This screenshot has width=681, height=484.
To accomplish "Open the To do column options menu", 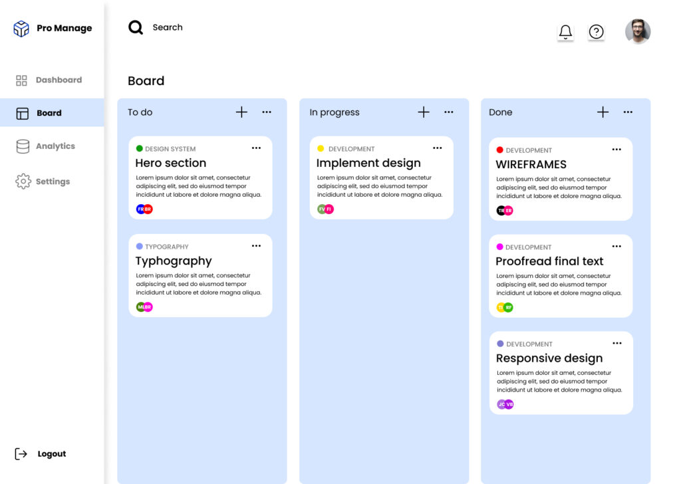I will pyautogui.click(x=267, y=112).
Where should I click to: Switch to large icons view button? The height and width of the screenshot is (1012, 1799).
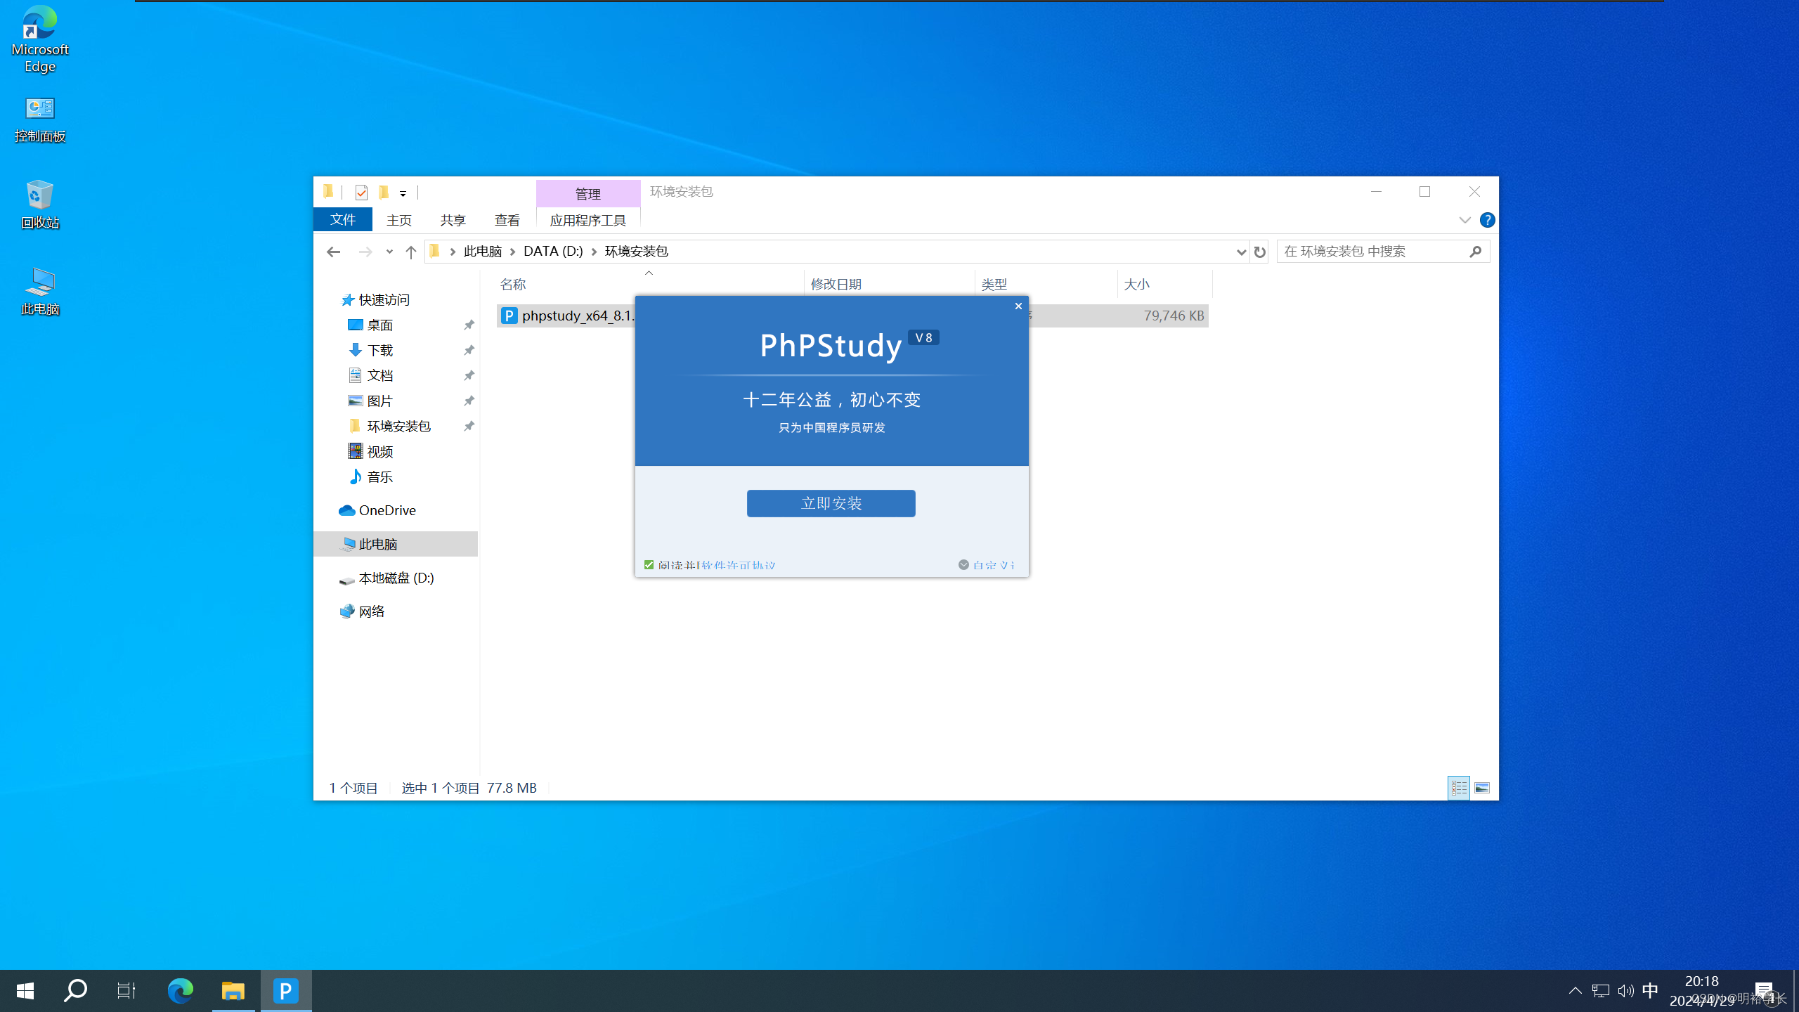(1481, 788)
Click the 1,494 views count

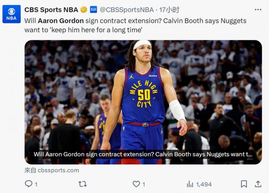click(204, 184)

## What is required
Can you put the entries from the line containing "Where should I" through the end of the entries into a two-column CSV with columns "prompt" and "response"? Use one row per entry, with its text and its answer each in a single quoted field, line breaks turned into spaces, and the pictures left out.

## Task output
prompt,response
"Where should I click to: Switch to large icons view button? The height and width of the screenshot is (1012, 1799).","(1481, 788)"
"Click the 1,494 views count","click(204, 184)"